Wednesday, March 9, 2016

Who’s On Fleek?

 A recent article in the San Antonio Express-News observed, “Former Texas Gov. Rick Perry proved his troll game is on fleek Wednesday after a state court dismissed abuse-of-power charges against him.”

To people of a certain age, of whom I am one, that sentence makes almost no sense. Troll game? On fleek?  Off to the internet I went and discovered as follows:

Troll is slang for a person who sows discord on the internet by posting inflammatory messages with the deliberate intent of annoying readers and provoking them into a heated response. In other words, Perry enjoys being a smart-aleck trouble-maker. Okay, I’ll buy that.

On fleek is a bit more complicated. The closest thing to a definition I could find is that it means “on the mark” or “on point” or “just right.” The earliest example cited dates back to 2003, when it was submitted to the Urban Dictionary as a term meaning “smooth, nice, sweet.” The term gained wide currency in June of 2014 owing to a mini-video on Vine, the online video-sharing service, posted by one Peaches Monroee. Ms. Monroee (yes, there is a second “e” in her name) can be viewed preening and saying something that sounds like “We in dis bitch, finna get crunk. Eyebrows on fleek, dafuq?”

This is helpfully translated by a hip blogger as “We are in the car, fixing to have a wild time. My eyebrows look absolutely fabulous, so what the heck?”

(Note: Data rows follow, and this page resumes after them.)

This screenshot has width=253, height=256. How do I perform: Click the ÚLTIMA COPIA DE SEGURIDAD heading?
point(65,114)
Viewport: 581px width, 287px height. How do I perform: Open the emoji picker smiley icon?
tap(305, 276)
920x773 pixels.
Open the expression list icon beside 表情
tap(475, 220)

Apparently fleek is a word that is used almost exclusively to refer to the condition of exemplary eyebrows. Etymologists surmise that it is a variant of flick, a term sometimes used by cosmeticians to describe various configurations of the eyebrows. One advertiser promises its cosmetic techniques will perfect “your feline flick.” Another offers “7 hints for Creating Perfect Eyeline Flick.” Flick is apparently a reference to exaggerated shapes made by eyeliners on the outer edges of eyes. Think Amy Winehouse.

Flick, meaning "a light blow or stroke," dates to the 15th century, and is probably imitative of the sound of lightly slapping with a whip. The earliest recorded use is in the phrase "not worth a flykke," meaning "useless."

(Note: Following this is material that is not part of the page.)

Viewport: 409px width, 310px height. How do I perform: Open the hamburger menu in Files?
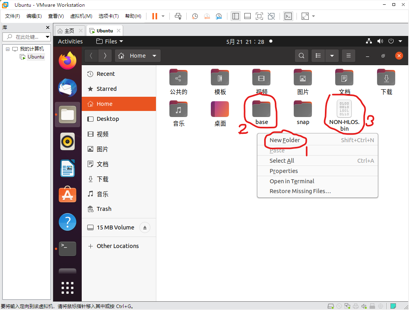349,56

Whether the Express-News is referring specifically to Perry’s eyebrows is an open question—but he wasn’t known as Governor Goodhair for nothing.

The Bard of Buffalo Bayou has good hair—it just doesn’t doesn’t grow in the right places.

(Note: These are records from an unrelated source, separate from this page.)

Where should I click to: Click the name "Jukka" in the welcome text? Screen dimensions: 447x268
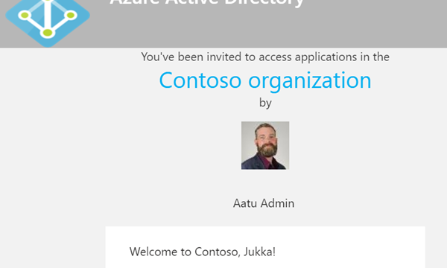259,252
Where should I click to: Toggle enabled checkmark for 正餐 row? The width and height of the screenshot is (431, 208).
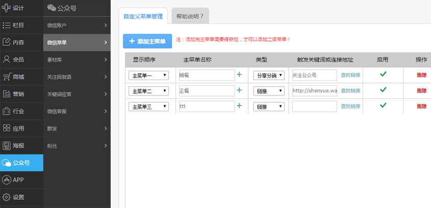coord(383,90)
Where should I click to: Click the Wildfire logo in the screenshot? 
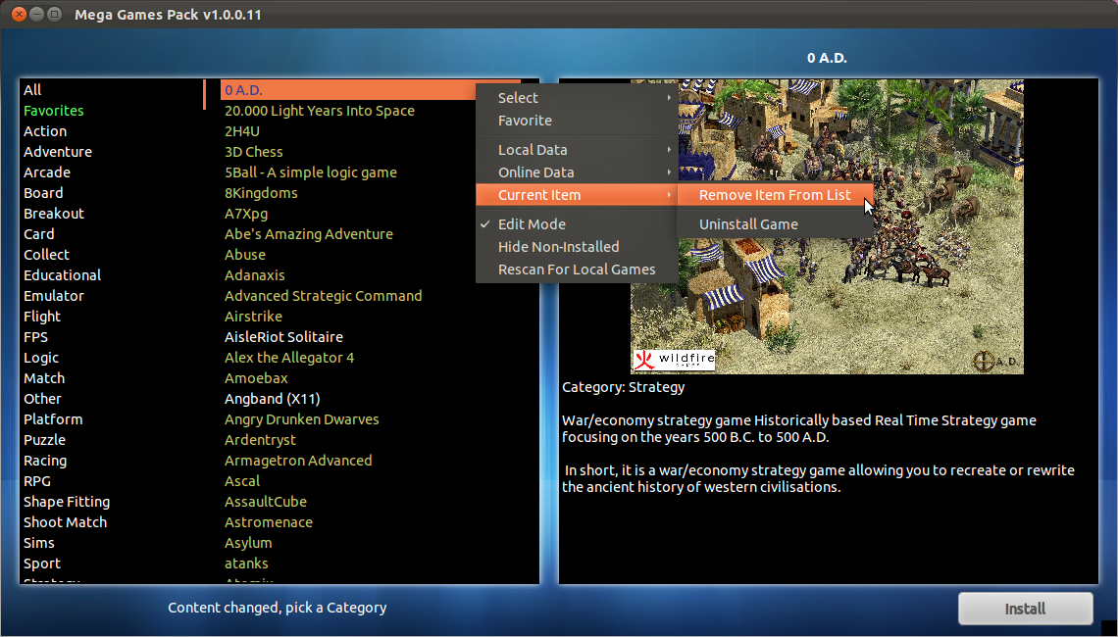675,359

            The governor was mighty fleek,
            His eyes were bright, his hair was sleek,
            A rosy glow was on his cheek,
            He had a muscular physique.
            But when the gov. began to speak,
            An “oops” was all that he could shriek.
            Oh what fiascos fate doth wreak,
            To flick such flak at one who’s fleek! 

Monday, February 29, 2016

Hoist the Wenches!

The Houston Chronicle reported last week that a new sculpture depicting bird migration that is being installed at the George R. Brown Convention Center could be moved by an elaborate system of wenches. The story did not specify how many wenches were involved or how they came to be employed for this unusual purpose. During times when there is no need to move the sculpture, I presume the wenches will be put to work at other tasks more suitable to their qualifications. I’m sure they’ll be especially busy when conventioneers are in town.

The same rapidly thinning newspaper also stated recently that an engineer was pouring over the plans for a new freeway system. With typical lack of detail, it did not specify what the engineer was pouring over the plans, or why. It could have been water, milk, beer, oil, Koolaid, or any one of hundreds of other liquids, for all I know. I do think responsible journalists should report the full story.

On a final note, it was not the Chronicle but the New York Times that reported that someone was advised to lay low. What was to be laid and how low it was to be laid were of no concern to the Times’ feckless correspondent. Details, good Old Gray Lady, please!

The Bard of Buffalo Bayou has plans for a system of wenches for his bedroom, where he could be laid as low and as often as he liked. Unfortunately, he poured Chardonnay over his plans and now they’re all wet. 

            There once was a wench from Missouri, 
            Who disposed of a guy in a fury. 
                        But she claimed self-defense 
                        To twelve upright gents 
           And charmed the pants off that jury!